Türk Cumhuriyetlerinde ulusal egemenliğin daha güçlü demokratik kurumlarla güçlendirilmesi gerektiğini belirten Davutoğlu, kendi halkına güvenmeyen, onların tercihini yansıtan yapıları kurmayan ve bu demokratik yapılanmalara intibak edemeyen ülkelerin hayatta kalamayacağını söyledi. Hiçbir ulus devletin, bir diğerinden bağımsız olarak başarılı olamayacağına işaret eden Davutoğlu, bir ülkedeki siyasi istikrarsızlığın diğerini de etkileyebileceğini, o yüzden ortak bir siyasi istikrar kültürünün bölgeye hakim olması gerektiğini söyledi. Davutoğlu, “Bu konudaki en ciddi atılım, Türk konseyinin oluşturulmasıdır” dedi. Ülkelerin kendi içinde ne kadar güçlü olurlarla olsunlar, bu gücü küresel alana da yansıtmaları gerektiğine işaret eden Davutoğlu, küresel jeopolitiğin kalbinin Orta Asya’da olduğunu belirtti. Davutoğlu şunları kaydetti:

“Biz artık dünyada belirleyici olacağız, etken olacağız, sözümüz olacak. Onun için de küresel alana çıkacağız. Böylesi bir jeopolitiğe, böylesi güçlü bir kültürel arka plana sahip bir devletler topluluğunun dünyada etkin olmaması mümkün değil, yeter ki bir araya gelsinler, yeter ki birlikte geleceği planlasınlar. Bizim Dışişleri Bakanlığımızı kendi dışişleri bakanlığınız gibi kullanabilirsiniz. Benim büyükelçilerime kendi büyükelçileriniz gibi talimat verebilirsiniz. Afrika’da büyükelçiliğiniz olmadığını biliyoruz. O büyükelçilikleri kendi vatandaşlarınız için, kendi büyükelçilikleriniz, kendi eviniz gibi kullanabilirsiniz.” dedi.

“Bağımsızlıklarının 20. Yılında Türk Cumhuriyetleri” konulu uluslararası toplantının açılış törenini onurlandıran ve yaptıkları açış konuşmalarında “6 devlet tek millet” vurgusu yapan Cumhurbaşkanı sayın Abdullah Gül konuşmasında,

“Aradan 20 yıl geçti. Büyük bir gururla ifade etmek istiyorum ki, 20 yıl içerisinde Türk Cumhuriyetleri kendilerini ispatladılar. Bizleri büyük bir milletin ayrı ayrı devletleri olarak görmemiz gerekir. Altı devlet, tek bir millet bilinci içerisinde hareket etmemiz gerekir. Birbirimize saygı, sevgi ama büyük bir dayanışma göstermemiz gerekir. Önümüzdeki büyük imtihan da budur” dedi.

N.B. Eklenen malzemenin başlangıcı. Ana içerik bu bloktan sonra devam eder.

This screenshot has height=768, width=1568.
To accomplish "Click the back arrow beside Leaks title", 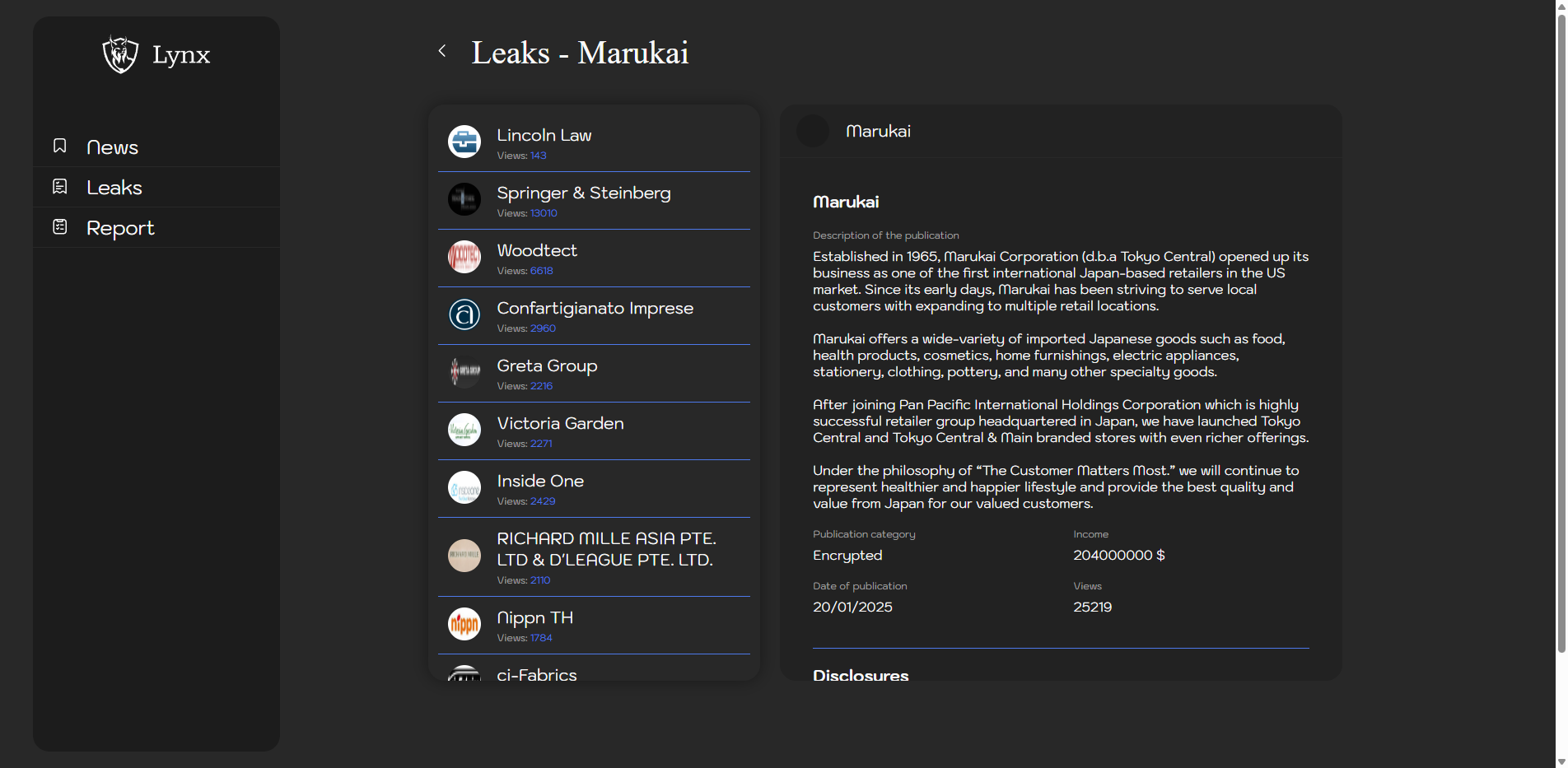I will [442, 51].
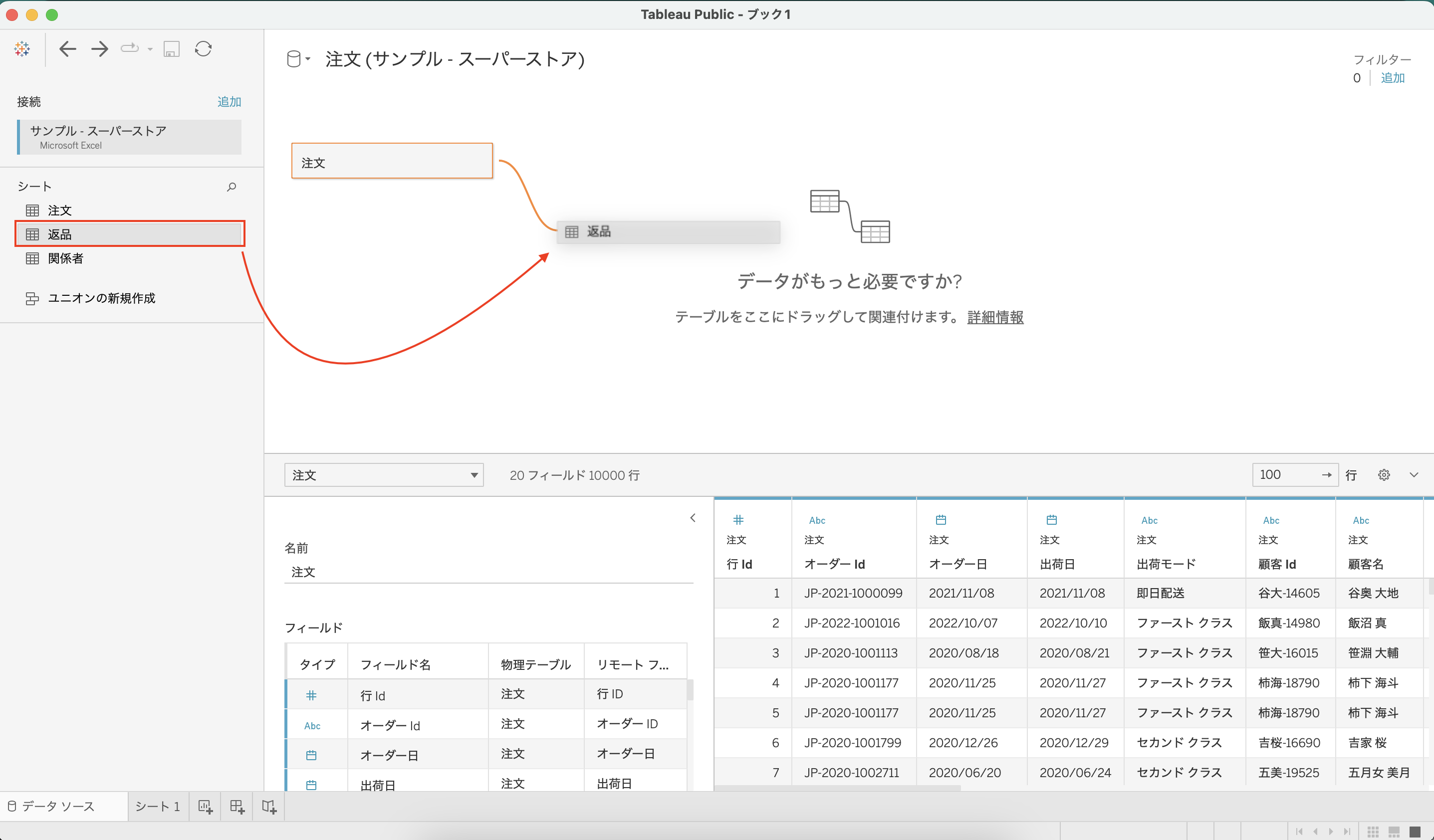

Cumhurbaşkanı Gül konuşmasında, altı devletten oluşan, tek millet şuuruna sahip, büyük bir milletin büyük bir coğrafyanın içerisinde, 20 yıl önce bağımsızlığını kazanan Azerbaycan, Türkmenistan, Kırgızistan, Özbekistan ve Kazakistan’ın bağımsızlık yıl dönümünün kutlandığını söyleyen Cumhurbaşkanı Gül, bütün bu ülkelerin Cumhurbaşkanlarını ve bu ülkelerde yaşayan kardeşlerimizi tebrik etti.

Toplantıya katılmaktan duyduğu memnuniyeti ifade eden Cumhurbaşkanı Gül, 20. yüzyılın çok acılara, gözyaşlarına şahit olduğunu, bu yüzyılın Türklere de çok acılar çektirdiğini belirtti. Bu yüzyılda bütün Türk ve İslam dünyasının en büyük lideri, adeta amiral gemisi durumundaki Osmanlı İmparatorluğu’nun sona erdiğini, anayurdumuzdaki bütün Türk cumhuriyetlerinin önce Rus İmparatorluğu’nun egemenliğine, daha sonra da Sovyetler Birliği’nin egemenliğine geçtiğini, bu ülkelerin İkinci Dünya Harbi’nde ve Soğuk Savaş dönemlerinde çok acılar çektiğini kaydetti.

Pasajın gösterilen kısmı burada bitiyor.